I have now observed a Covid-19 vaccination hub from both sides. As a patient waiting outside in a three-hour queue, much of it in the rain, I wondered why everything was moving so slowly. As a volunteer doctor working on the inside, I saw numerous good-hearted colleagues trying their hardest, bursting a gut to make the system work. Why the difference?
I have concluded that the NHS approach to patient safety is a very significant contributor to vaccination delays. There has been national publicity around the mandatory training for potential volunteers before they can start work, which has included ‘diversity’ and ‘counter-extremism’ training. A friend who is a recently retired senior nurse was also told she’d need to do basic training in how to administer an intramuscular injection, something she’d been doing most of her life without incident. She snorted with derision and refused.
But it’s not just silly training rules before people start work. Inside the hub I watched as each patient was taken through lists of safety-related questions – often duplicated – before a needle was unsheathed. Could they have been given information and invited to answer the questions on a form while queueing? Could the laborious booking-in system have been made more efficient? Apparently not. The procedures have been defined centrally and we have to follow them.

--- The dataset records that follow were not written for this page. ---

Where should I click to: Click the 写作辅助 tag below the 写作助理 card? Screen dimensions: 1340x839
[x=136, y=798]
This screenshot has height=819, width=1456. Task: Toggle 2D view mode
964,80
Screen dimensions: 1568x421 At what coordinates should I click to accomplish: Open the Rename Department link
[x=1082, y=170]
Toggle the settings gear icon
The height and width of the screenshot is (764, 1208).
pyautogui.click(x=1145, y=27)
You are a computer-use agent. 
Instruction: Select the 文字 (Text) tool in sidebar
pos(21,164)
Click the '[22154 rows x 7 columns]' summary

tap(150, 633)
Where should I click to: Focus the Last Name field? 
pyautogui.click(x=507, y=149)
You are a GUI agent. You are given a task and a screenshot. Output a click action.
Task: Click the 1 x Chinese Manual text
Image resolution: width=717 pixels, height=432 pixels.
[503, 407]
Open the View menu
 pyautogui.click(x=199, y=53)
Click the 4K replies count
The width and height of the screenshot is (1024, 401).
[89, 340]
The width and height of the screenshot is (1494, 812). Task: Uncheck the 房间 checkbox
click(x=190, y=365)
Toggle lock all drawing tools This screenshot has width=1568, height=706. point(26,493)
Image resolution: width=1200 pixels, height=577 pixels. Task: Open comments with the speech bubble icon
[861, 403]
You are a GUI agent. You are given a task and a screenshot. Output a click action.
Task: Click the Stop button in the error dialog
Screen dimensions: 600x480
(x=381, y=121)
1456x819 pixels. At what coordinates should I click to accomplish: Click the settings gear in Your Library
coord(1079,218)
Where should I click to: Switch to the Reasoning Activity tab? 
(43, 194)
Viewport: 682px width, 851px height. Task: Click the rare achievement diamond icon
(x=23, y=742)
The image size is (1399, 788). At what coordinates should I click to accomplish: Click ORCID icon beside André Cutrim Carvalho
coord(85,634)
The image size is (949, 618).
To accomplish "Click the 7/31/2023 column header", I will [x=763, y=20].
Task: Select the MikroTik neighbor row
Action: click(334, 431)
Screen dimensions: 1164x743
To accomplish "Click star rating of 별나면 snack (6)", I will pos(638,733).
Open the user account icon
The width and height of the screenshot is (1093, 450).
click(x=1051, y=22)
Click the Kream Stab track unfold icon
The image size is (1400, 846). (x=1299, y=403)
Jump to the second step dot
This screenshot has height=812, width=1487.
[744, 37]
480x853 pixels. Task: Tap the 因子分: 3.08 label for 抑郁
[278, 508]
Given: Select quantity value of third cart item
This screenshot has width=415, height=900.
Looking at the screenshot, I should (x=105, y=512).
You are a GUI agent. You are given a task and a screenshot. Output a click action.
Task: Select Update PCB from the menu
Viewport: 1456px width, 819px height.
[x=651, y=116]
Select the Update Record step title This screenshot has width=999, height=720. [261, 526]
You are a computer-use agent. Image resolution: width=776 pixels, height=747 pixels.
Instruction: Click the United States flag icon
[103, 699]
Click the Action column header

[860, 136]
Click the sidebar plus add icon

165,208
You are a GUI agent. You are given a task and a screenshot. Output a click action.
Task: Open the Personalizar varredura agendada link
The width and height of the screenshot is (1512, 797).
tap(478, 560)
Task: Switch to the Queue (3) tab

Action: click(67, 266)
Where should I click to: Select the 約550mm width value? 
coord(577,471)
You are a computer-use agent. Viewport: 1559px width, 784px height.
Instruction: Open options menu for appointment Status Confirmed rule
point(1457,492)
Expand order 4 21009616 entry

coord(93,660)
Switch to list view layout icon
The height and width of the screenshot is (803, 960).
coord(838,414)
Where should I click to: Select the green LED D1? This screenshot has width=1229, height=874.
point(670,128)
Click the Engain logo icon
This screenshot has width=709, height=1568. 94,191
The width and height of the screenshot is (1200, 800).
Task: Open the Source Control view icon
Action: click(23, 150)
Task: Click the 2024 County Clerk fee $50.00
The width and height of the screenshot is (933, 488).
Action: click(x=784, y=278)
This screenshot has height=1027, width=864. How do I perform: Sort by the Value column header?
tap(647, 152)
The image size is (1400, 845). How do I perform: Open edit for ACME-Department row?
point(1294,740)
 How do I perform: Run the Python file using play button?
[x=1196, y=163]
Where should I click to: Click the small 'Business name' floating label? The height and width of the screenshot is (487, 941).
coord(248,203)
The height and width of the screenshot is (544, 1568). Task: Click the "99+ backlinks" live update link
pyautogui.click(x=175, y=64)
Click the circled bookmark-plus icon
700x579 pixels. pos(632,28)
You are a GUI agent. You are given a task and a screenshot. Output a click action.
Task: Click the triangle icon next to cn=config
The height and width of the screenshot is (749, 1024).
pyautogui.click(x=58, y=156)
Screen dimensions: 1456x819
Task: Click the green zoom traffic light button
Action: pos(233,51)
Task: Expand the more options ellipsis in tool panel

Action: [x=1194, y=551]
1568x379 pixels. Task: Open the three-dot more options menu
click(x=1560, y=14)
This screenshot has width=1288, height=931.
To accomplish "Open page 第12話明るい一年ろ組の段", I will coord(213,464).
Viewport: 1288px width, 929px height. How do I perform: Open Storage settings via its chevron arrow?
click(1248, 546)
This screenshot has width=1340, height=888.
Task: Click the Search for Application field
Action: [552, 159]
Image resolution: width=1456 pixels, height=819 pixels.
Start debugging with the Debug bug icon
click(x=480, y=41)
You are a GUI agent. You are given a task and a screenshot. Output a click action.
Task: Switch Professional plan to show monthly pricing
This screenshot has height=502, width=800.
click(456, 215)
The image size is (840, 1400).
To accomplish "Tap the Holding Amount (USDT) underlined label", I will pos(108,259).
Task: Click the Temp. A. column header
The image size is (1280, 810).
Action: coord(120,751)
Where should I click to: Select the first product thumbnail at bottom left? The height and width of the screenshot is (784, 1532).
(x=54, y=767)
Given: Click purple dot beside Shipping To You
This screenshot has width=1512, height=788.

I described this to a long-retired GP I know. That generated another snort of derision. He told me how he had once been asked to vaccinate all the pupils in a school. He and one assistant vaccinated them all, about 800 pupils, in one day.
The vaccination hub where I worked had six vaccinators, six booking-in administrators and a similar number of people managing the queue. There were also several ‘first responders’, there just in case there was a serious allergic reaction. (There wasn’t one, but despite their training they were not allowed to administer the vaccine. Nor was I, despite being medically qualified; I was there to give advice and write prescriptions). That whole team was expected to get through about 300 vaccinations in a day. That’s the total for the centre, not per vaccinator.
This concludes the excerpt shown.